§ Exercise brief:
Please list every line in the records below that contains the word "page". Case counts.

◇ ◇ ◇

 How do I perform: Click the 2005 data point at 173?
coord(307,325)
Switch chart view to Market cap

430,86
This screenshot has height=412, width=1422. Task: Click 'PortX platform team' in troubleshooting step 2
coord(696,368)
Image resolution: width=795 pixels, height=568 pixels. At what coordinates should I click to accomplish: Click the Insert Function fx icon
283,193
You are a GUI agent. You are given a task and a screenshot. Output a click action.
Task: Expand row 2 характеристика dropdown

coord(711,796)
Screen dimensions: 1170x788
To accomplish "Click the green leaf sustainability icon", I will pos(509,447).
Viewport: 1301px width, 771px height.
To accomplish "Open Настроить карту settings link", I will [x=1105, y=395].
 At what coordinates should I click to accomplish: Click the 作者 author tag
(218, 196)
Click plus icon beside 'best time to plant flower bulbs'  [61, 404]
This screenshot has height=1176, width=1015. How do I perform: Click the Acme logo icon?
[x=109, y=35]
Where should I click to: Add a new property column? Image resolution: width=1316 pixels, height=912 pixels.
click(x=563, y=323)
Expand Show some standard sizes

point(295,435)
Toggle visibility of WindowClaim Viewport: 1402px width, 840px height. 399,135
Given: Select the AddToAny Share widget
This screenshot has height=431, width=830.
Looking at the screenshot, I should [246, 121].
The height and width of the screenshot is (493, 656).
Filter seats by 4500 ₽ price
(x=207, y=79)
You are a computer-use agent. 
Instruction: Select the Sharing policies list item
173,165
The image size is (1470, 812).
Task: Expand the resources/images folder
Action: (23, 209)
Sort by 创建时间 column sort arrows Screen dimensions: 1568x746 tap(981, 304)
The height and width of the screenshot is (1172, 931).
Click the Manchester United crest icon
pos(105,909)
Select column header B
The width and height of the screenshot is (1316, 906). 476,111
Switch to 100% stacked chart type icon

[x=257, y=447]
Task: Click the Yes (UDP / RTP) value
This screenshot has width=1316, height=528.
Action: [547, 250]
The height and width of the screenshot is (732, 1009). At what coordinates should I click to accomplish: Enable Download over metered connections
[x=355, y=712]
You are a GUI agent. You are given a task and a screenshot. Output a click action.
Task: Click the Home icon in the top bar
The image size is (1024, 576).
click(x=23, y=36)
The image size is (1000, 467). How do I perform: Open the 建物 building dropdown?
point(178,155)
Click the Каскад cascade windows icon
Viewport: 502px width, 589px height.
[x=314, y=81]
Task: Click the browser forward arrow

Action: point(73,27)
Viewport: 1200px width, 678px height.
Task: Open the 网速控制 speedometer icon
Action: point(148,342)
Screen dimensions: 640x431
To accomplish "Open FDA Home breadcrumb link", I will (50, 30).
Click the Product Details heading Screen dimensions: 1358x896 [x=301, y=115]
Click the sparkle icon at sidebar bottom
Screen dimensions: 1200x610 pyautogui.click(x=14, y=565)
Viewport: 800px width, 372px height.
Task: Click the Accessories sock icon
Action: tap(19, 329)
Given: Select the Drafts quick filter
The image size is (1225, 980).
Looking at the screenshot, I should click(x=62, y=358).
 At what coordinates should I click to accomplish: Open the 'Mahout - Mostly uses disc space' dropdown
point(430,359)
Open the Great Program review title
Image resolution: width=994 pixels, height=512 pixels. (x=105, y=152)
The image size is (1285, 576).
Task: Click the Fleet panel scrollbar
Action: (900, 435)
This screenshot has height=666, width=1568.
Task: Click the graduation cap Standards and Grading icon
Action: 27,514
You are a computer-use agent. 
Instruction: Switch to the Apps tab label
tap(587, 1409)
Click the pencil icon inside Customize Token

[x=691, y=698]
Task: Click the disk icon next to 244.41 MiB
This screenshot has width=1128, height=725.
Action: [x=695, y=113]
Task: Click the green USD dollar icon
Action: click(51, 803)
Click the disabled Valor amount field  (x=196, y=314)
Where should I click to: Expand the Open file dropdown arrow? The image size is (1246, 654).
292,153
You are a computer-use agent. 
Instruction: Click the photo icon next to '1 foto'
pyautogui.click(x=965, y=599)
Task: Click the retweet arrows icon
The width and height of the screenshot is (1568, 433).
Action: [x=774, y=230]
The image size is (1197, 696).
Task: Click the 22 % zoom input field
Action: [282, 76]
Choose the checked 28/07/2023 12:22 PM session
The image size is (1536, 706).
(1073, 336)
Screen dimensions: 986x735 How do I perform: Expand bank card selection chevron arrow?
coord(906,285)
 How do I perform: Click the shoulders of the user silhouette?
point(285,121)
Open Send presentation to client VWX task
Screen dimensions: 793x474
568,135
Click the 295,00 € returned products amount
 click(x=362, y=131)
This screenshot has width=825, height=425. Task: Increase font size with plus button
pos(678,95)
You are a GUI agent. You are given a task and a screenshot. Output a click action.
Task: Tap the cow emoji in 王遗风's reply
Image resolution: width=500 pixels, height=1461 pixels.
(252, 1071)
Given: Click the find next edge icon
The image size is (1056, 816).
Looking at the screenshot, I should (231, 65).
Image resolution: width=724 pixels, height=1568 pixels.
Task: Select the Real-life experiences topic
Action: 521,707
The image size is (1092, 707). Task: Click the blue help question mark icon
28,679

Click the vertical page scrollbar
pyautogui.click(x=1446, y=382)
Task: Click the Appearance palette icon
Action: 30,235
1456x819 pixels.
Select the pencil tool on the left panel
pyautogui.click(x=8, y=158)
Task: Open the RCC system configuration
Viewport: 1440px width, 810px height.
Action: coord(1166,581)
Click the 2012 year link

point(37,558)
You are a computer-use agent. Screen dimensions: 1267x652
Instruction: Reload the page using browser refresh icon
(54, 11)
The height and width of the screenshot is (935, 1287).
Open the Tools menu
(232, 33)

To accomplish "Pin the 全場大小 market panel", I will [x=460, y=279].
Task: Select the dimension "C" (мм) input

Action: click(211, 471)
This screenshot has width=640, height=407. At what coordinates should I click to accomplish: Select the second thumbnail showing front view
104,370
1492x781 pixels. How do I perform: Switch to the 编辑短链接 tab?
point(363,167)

◇ ◇ ◇

§ Completed task:
Click the vertical page scrollbar
Instruction: Reload the page using browser refresh icon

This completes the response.